For most demographic, social, medical, and biologic variables, no meaningful differences in weighted population estimates were found among interview, phlebotomy, and clinic samples, indicating that weighting process eliminated most of the nonparticipating bias from progressive sample attrition. Weighted estimation for the population means of biologic characteristics measured during the household interviews was virtually identical when calculated from the interview, phlebotomy, and clinic samples. Weighted estimates of mean fasting blood glucose, plasma lipids, and serum creatinine (measured at the phlebotomy visit) were identical when calculated from the phlebotomy and clinic samples.
Discussion
The Dallas Heart Study provided a unique format to study cardiovascular health in a community by using s sample of subject at the same time ensuing adequate representation of various ethnicities and genders are adequately represented. Furthermore, these samples of subjects are extensively studied both in the community and at the clinic and having undergone extensive survey, blood and urine collection for immediate and future studies as well as extensive imaging evaluations. To date more than 80 important observations were published from this study.2–5
The investigators outlined the advantages of a probability-based sample for the multidisciplinary study of ethnicity and cardiovascular diseases including; the ability to (1) make inferences at the population level, (2) track secular changes over time, and (3) avoid the biases associated with convenience samples of self-selected and health care-seeking volunteers often used for association studies.

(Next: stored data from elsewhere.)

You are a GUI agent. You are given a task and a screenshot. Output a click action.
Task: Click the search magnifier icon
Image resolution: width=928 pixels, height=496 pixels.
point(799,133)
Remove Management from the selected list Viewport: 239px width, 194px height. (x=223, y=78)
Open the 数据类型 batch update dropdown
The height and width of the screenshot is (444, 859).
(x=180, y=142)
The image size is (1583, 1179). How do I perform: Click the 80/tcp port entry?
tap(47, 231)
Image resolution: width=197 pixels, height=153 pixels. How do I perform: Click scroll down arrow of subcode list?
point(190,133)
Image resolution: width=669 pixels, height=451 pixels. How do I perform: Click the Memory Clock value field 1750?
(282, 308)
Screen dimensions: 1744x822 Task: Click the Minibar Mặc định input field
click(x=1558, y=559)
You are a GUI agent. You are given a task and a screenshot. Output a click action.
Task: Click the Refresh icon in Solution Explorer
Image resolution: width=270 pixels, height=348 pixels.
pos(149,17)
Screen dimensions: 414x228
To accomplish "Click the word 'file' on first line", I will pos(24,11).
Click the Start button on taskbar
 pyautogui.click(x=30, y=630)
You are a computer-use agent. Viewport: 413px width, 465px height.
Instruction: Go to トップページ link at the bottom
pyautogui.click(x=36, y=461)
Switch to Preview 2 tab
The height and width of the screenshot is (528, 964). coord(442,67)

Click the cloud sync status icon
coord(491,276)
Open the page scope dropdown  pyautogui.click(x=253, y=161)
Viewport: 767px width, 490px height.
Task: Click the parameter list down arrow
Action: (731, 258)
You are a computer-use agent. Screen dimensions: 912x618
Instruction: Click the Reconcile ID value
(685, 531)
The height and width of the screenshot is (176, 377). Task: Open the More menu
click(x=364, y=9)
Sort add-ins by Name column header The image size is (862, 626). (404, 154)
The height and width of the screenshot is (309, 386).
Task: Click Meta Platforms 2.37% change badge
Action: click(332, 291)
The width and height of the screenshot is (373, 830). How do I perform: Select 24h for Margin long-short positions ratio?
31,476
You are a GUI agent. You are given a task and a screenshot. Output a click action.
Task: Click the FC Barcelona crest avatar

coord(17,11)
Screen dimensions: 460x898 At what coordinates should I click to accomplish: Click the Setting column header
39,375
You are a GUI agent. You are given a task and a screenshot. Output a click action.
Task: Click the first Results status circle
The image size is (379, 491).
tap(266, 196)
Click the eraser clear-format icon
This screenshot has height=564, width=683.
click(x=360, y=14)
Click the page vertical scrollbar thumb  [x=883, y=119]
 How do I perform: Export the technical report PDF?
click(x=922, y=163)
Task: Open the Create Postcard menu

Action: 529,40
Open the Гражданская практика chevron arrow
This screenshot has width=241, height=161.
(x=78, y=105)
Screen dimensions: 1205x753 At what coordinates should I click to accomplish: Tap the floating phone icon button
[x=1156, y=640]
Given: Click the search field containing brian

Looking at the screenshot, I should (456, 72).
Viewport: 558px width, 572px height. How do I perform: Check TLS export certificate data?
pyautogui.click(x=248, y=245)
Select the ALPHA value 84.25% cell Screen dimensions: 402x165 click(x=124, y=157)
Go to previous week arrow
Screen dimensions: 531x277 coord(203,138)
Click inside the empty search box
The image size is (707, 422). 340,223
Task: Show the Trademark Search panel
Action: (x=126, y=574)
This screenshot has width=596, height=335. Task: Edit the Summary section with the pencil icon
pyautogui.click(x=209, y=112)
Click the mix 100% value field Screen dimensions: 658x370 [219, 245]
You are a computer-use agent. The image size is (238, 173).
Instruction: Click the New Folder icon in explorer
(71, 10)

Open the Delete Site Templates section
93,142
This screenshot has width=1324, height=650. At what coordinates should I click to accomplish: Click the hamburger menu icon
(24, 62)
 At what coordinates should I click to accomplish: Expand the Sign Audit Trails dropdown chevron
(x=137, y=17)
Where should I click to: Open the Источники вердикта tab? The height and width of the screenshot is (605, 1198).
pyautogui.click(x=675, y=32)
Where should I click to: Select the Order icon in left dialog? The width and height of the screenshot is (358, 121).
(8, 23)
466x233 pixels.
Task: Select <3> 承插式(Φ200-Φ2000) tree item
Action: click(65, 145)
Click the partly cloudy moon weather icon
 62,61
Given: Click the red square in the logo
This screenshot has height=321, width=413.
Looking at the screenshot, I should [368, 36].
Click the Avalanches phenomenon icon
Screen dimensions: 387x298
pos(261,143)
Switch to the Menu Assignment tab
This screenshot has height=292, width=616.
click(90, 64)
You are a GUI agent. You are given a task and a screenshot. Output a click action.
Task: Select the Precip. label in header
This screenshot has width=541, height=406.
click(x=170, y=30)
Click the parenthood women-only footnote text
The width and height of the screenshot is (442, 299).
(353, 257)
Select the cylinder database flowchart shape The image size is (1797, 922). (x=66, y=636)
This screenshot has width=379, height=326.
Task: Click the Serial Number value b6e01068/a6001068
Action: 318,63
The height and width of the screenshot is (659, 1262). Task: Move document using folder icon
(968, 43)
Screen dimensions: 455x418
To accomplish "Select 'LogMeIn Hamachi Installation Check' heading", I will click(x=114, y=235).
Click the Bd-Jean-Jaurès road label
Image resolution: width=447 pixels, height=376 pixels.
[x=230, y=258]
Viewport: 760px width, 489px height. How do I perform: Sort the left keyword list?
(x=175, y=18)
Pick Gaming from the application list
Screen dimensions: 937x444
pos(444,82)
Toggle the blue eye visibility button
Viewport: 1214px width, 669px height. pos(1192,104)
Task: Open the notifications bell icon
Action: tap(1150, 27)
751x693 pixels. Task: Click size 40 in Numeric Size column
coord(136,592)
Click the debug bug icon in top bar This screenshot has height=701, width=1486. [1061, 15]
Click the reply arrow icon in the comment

Recently increased emphasis in research in cardiovascular health according to ethnicities was emphasized, we and others6,7 have observed significant differences in clinical characteristics, management and outcome in acute cardiac conditions including acute coronary syndrome (ACS), heart failure and atrial fibrillation according to ethnicities (Asians versus Arabs), however in contrary to data from Western countries, Asians with ACS living in the Middle East are younger with lower cardiovascular risk profile and better outcomes when compared with native patients, this is primarily because the Asian population in the Middle east are mainly younger, more likely to be male healthy manual workers when compared to Asians living in their native countries and in the Western world.
What we have learned?
The methodology of the Dallas Heart Study provides an opportunity for researchers who are interested to study populations using the sampling technique used in this study instead of whole population study and hence reducing the cost of the study while at the same time maintaining the quality of the study. This format of the study might be ideal for conducting population-based studies in the Middle East and around various geographic locations around the world.